16s保守基因上游引物：CCTTATGACCTGGGCTACAC；

16s保守基因下游引物：AACGGTTTTATGAGATTAGCTCC；

16s探针：5’-（HEX）-TGCAGCTCTTTGTACCGTCCATTGT-（ECLIPSE）-3’。

2. 根据权利要求1所述的金黄色葡萄球菌和蜡样芽孢杆菌快速检测方法，其特征在于：步骤3）中所述的双重微滴数字PCR反应体系为：

2×dd PCR预混液10µL

10 µmol/L nuc基因上游引物1.6µL

10 µmol/L nuc基因下游引物1.6µL

10 µmol/L rfbE基因探针 0.8µL

10 µmol/L 16s保守基因上游引物0.4µL

10 µmol/L 16s保守基因下游引物0.4µL

10 µmol/L16s保守基因探针 0.2µL

1～100 ng/µL模板DNA（金黄色葡萄球菌）4µL

1～100 ng/µL模板DNA（蜡样芽孢杆菌）1µL；

所述的双重微滴数字PCR反应条件为：95℃/5min，1个循环；95℃/15s，60℃/1min，40个循环；98℃/10min（1℃/s），12℃保存反应产物。
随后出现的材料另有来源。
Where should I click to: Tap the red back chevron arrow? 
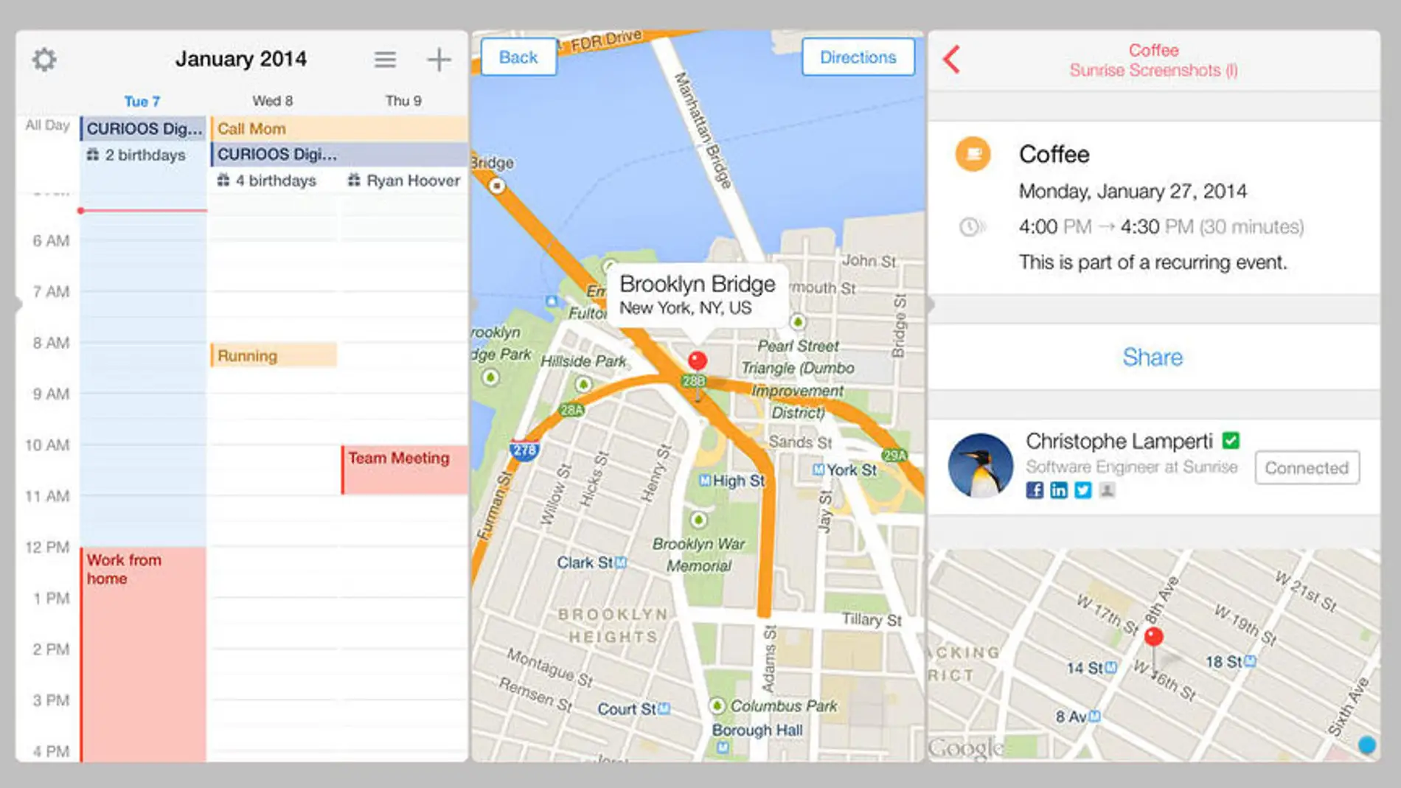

3.根据权利要求2所述的金黄色葡萄球菌和蜡样芽孢杆菌快速检测方法，其特征在于：步骤4）中所述的反应与分析，是双重微滴数字PCR反应结束后，检测所有微滴的荧光信号值并设定阈值，根据荧光信号的阈值确定微滴是否包裹模板DNA，高于阈值的微滴包裹模板DNA，为阳性微滴；低于阈值的微滴不包裹模板DNA为阴性微滴，再根据阳性微滴数计算模板DNA的拷贝数，根据阳性拷贝数值判定结果。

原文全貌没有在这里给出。